Екатерина щедро одаривала тех, кто ей служил и кем она была довольна, делилась с ними своими мыслями, приглашая в свой круг. Она беззастенчиво пользовалась своим женским очарованием Невозможно, говоря о Екатерине II, не вспомнить ее любовников, фаворитов, как их называли современники. Тема эта обросла множеством легенд и мифов. Ни современники, ни историки не смогли договориться о числе любовников императрицы (наиболее спокойные говорят о десяти, наиболее возбужденные увеличивают эту цифру в несколько раз). Независимо от их темперамента биографы Северной Семирамиды согласны в одном: в жизни Екатерины любовь и политика были тесно связаны.
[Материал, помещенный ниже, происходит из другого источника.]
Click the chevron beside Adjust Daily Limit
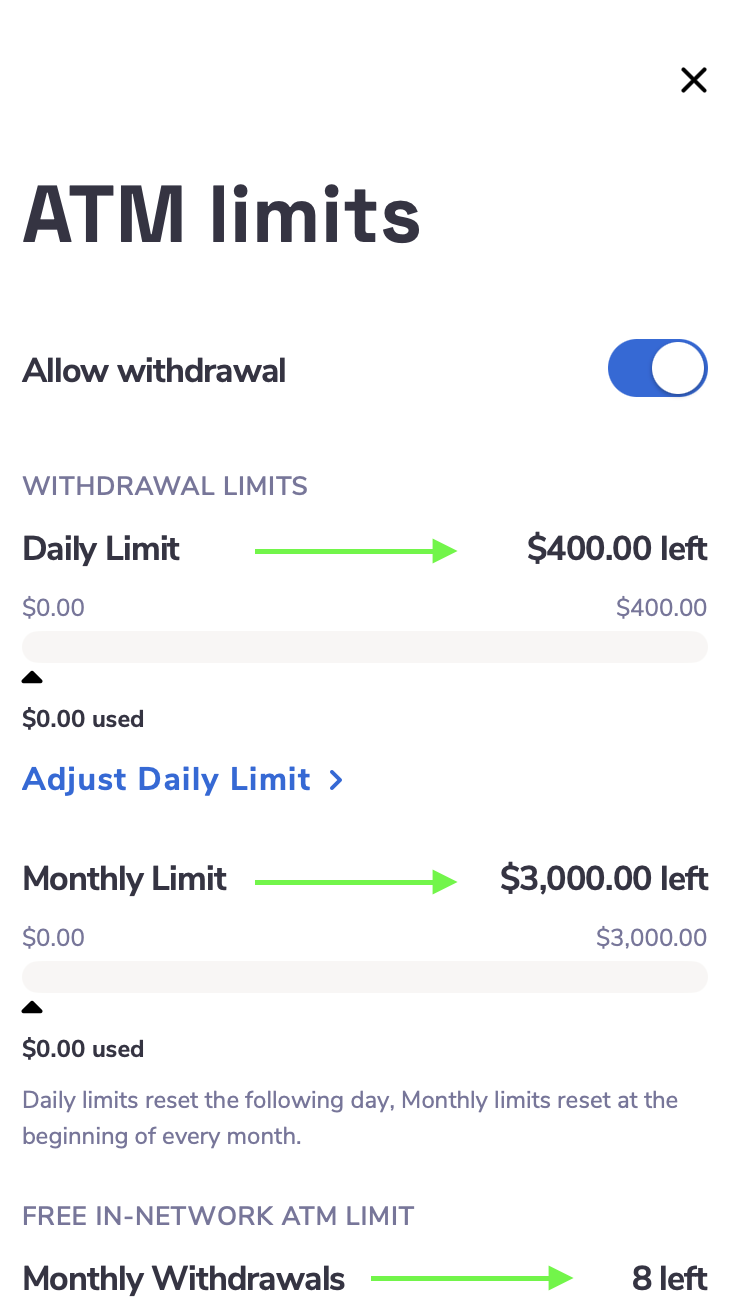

Множество портретов, скульптурных изображений передают меняющийся на протяжении 67 лет жизни и 34 годов царствования облик принцессы, а потом императрицы. Современники видели ее по-разному, даже независимо от возраста: одни говорят о голубых глазах, другие о карих, говорят о высоком росте, хотя она была очень невысокой. Лучше всех об этих разногласиях сказала сама Екатерина. «Говорили, — пишет она в «Записках», — что я прекрасна, как день и поразительно хороша; правду сказать, я никогда не считала себя чрезвычайно красивой, но я нравилась и полагаю, что в этом и была моя сила»9. Пушкин, иногда называвший Екатерину «Тартюфом в юбке», описал ее так: «Она была в белом утреннем платье, в ночном чепце и в душегрейке. Ей казалось лет сорок. Лицо ее, полное и румяное, выражало нежность и спокойствие, а голубые глаза и легкая улыбка имели прелесть неизъяснимую»10. Певец женщин и любви умело польстил императрице: в тот момент, когда она появилась на страницах «Капитанской дочки», ей было 45 лет.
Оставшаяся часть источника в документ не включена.